Holder's last season with Oakland came in 1948. That year, he batted .297 with 99 runs scored, 143 hits, 15 doubles, three triples, 10 home runs, 57 RBIs, and 11 stolen bases. He compiled a .979 fielding percentage defensively. The Oaks were PCL champions in 1948. He returned to the Seals (now Triple-A level) in 1949–50, batting .312 and .295 respectively. In 1950, at 35-years old, he also had 11 home runs (the third highest for his career) and 113 runs. His final season came in 1951 with the Portland Beavers, hitting .305 in 125 games.

==Legacy and playing style==
Holder finished with a career batting average of .295, with 2,540 hits, 417 doubles, 117 triples, and 91 home runs in 2,492 games played. In 2004, he was inducted into the Pacific Coast League Hall of Fame in an inductee class that featured 11 other players, including Vean Gregg, Frank Kelleher, and Fay Thomas. Pulitzer Prize winning Vietnam War correspondent, author, historian, journalist and sometimes sports journalist David Halberstam wrote in his book The Teammates: A Portrait of Friendship, that Holder was a "good hitter with great speed". Holder had a reputation for not swinging at bad pitches.

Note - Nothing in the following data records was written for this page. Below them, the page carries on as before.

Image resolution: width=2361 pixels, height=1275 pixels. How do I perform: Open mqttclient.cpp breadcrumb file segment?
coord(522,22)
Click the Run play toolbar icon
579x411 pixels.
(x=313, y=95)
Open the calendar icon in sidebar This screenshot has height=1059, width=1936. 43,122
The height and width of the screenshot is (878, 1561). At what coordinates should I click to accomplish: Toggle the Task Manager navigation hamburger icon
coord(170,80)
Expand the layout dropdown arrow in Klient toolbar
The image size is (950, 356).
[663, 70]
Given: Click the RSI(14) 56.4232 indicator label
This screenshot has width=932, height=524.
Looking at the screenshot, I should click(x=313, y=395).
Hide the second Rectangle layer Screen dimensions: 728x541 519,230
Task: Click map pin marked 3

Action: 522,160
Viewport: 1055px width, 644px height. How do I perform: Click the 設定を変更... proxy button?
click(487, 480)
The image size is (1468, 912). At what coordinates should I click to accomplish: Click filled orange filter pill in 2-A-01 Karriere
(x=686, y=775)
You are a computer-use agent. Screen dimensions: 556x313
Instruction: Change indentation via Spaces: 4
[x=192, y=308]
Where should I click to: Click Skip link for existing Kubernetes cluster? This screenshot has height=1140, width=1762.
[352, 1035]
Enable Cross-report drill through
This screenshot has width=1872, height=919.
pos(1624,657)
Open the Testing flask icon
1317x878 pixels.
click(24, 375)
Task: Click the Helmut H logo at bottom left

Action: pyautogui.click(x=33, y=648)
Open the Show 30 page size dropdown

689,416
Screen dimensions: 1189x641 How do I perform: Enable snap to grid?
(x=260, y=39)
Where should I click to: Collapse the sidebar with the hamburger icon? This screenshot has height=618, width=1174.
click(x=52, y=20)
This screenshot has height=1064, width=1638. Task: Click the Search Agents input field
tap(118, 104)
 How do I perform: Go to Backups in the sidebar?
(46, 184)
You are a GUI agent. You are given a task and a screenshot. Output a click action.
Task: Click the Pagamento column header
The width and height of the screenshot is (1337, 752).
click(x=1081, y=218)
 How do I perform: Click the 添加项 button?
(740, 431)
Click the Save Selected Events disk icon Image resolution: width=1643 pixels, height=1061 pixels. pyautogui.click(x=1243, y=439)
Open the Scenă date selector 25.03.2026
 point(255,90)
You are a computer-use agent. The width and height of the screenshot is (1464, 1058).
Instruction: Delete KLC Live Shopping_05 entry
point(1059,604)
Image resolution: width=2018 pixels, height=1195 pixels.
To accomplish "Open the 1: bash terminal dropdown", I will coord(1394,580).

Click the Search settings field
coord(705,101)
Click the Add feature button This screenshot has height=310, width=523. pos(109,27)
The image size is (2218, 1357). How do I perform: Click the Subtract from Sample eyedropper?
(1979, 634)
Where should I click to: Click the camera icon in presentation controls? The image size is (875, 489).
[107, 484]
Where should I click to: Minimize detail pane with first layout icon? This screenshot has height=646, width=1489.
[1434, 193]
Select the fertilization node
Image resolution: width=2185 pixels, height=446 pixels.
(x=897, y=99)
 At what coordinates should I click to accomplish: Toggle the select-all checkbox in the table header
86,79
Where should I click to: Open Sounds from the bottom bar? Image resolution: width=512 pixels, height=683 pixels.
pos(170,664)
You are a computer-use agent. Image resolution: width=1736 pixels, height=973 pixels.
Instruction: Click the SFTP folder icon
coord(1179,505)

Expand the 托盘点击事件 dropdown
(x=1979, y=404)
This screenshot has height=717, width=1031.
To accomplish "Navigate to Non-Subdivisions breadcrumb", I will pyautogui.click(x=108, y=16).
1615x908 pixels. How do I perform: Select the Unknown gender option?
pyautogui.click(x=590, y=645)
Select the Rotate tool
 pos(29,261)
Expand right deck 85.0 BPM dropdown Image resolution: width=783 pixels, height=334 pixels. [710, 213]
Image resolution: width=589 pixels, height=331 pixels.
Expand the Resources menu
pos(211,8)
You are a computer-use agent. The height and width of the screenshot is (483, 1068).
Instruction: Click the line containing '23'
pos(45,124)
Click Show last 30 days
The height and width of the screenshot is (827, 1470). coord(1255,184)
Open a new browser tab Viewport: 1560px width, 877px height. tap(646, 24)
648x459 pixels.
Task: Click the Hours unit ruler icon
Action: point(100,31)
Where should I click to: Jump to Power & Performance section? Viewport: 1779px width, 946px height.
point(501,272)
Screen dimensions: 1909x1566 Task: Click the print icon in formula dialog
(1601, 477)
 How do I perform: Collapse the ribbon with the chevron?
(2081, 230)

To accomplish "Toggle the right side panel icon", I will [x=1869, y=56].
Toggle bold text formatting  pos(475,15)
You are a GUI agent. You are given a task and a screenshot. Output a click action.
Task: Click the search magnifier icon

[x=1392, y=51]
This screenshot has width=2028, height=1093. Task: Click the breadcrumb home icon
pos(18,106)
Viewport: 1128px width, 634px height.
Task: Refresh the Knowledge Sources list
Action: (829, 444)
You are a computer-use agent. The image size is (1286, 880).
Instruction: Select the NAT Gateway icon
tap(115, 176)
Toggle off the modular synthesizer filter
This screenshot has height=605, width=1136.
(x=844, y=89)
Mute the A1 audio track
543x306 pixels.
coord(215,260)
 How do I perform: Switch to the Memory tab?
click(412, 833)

Halberstam also noted in his book, based on a comment by Dom DiMaggio, that Holder had a difficult time catching the ball in the outfield. Despite that comment, Holder had a lifetime .975 fielding percentage in the outfield, making only 115 errors in 4,634 chances. In his three years with the Seals (1937–39), DiMaggio had a .970 fielding percentage; and as a major leaguer (with a .978 fielding percentage) DiMaggio was considered one of the greatest fielding center fielders of his era. Holder's Oakland Tribune obituary states Holder was "an outfielder noted for his speed and defensive proficiency". When Holder started with the Seals as an infielder in 1935 he had a weak arm, but after taking on center field, he eventually improved his throwing and was respected by base runners in the PCL.

== Death ==
Holder died on June 7, 1986, after a short illness. He was survived by his wife Arlene, sons Brooks II and Jeff, and sister Voline.